Comme je passe tristement mon temps loin de toi, je sens tous les jours ce vide de plus en plus, je fais des voeux pour te revoir. Ta bonne lettre du 24 [ = 27 avril] m’a été remise à Melk, c’est mon père qui me l’a envoyée, j’ai été bien contente en apprenant que tu es arrivé heureusement; cette nouvelle tardait à venir, et je t’assure que j’en étais bien tourmentée. Je suis aussi bien contente de voir que tu trouves l’île jolie, j’espère que le climat en est sain, et que ta santé n’en souffrira pas, j’espère que tu m’enverras quelqu’un qui pourrait me décrire tout cela, comme je le questionnerais, mais je t’impatienterais à force de questions. Je veux te broder un meuble pour ta chambre, je veux qu’elle ne soit ornée que de ma main.
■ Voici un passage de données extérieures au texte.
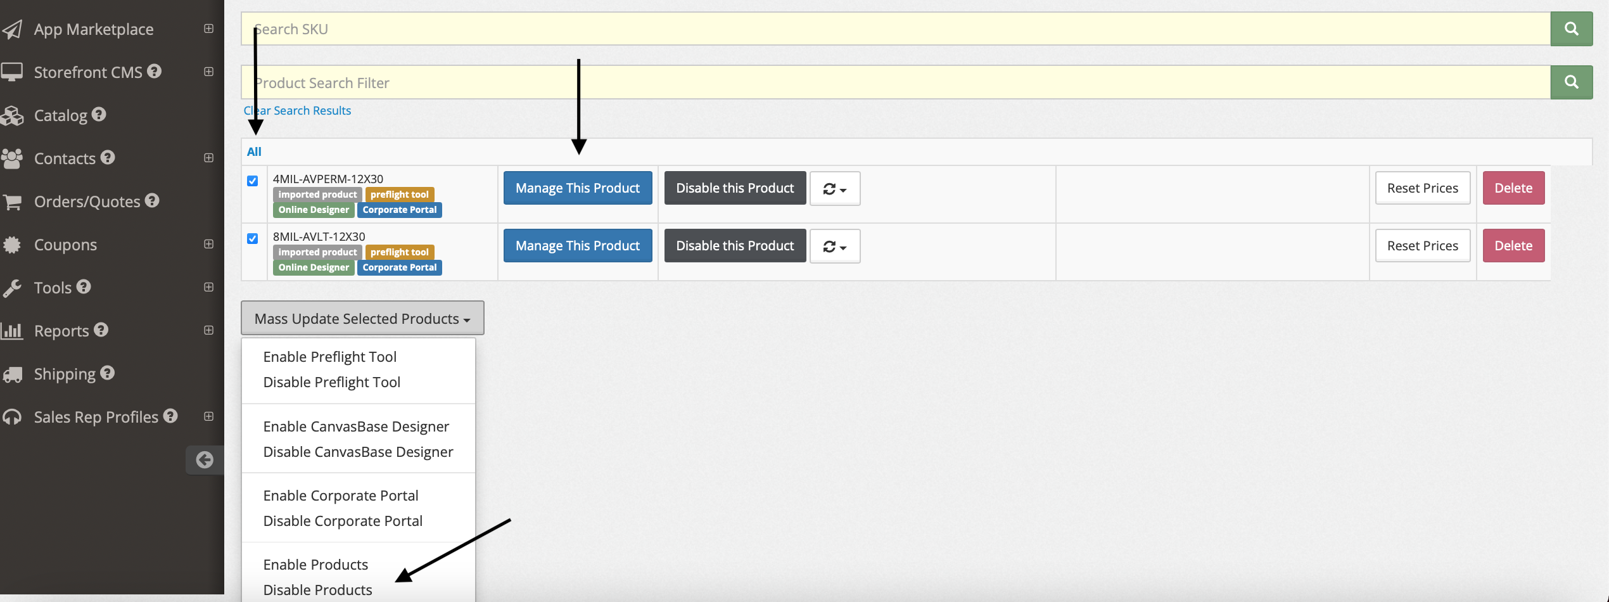Screen dimensions: 1609x602
Task: Open the sync dropdown for 8MIL-AVLT-12X30
Action: (834, 246)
Ton fils t’embrasse, il ne s’est jamais mieux porté qu’à présent, il grandit et se fortifie d’une manière étonnante, et il devient aussi tous les jours plus spirituel et plus intelligent, on trouve ici qu’il te ressemble beaucoup, c’est une raison de plus pour qu’il me soit bien cher. Je ne conçois pas qu’il n’ait pas été fatigué du voyage, je ne lui ai jamais vu le teint aussi frais qu’à présent, il me parle beaucoup de toi, je lui en parle encore plus.

J’ai été reçue à merveille ici, j’ai été bien touchée de la manière dont ma belle mère et toute ma famille ont bien voulu me recevoir, mais j’ai été mécontente de moi, je n’ai pas eu de plaisir à les revoir, je deviens indifférent à tout, je voudrais que cela puisse me rendre insensible, j’en aurais besoin.
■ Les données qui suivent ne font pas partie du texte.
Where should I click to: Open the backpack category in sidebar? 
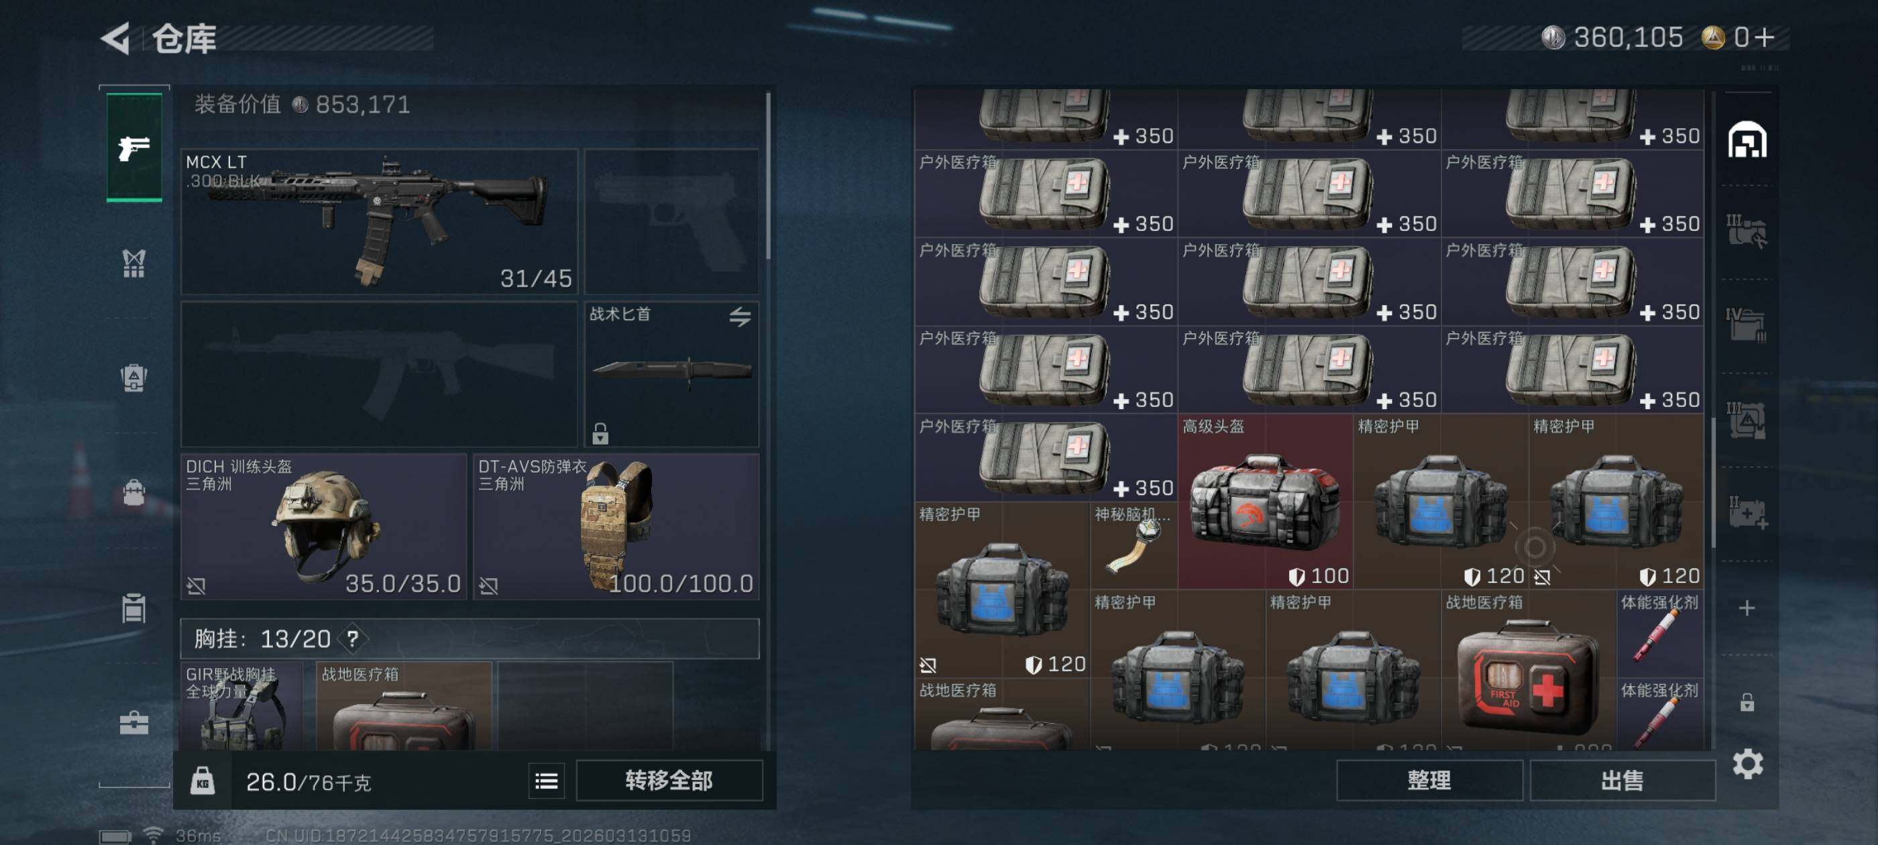pos(133,493)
Ma santé se remet un peu, je suis moins souffrante mais je ne vais pas bien encore, je suis fatiguée, j’espère que les eaux me remettront et que je n’aurai plus à te parler d’une chose aussi ennuyeuse que celle là, que pour te dire que je me porte entièrement bien.

M. Corvisart me charge de le mettre à tes pieds, il est obligé d’aller faire un séjour à Paris pour ses affaires, mais il m’a promis de revenir au bout d’un mois me rejoindre à Aix, en attendant il me donne M. Métivier [Mitwen] et un chirurgien nommé M. Herault qu’il me garantit bon.

La Duchesse, le général Caffarelly, M. de Saint-Aignan partent aussi lundi, je resterai donc seule avec mes tristes pensées, j’aime à m’y entretenir, la gaieté est finie pour jamais chez moi.

Le Comte de Lobau (Mouton, maréchal de France) arrive aujourd’hui ici, il doit rester 3 jours avec moi, je serai contente de le recevoir, il a été si attaché à toi que je serai contente de causer avec lui.

Je te prie de me donner de tes nouvelles, je les attend avec bien de l’impatience, en attendant je t’embrasse et t’aime bien tendrement.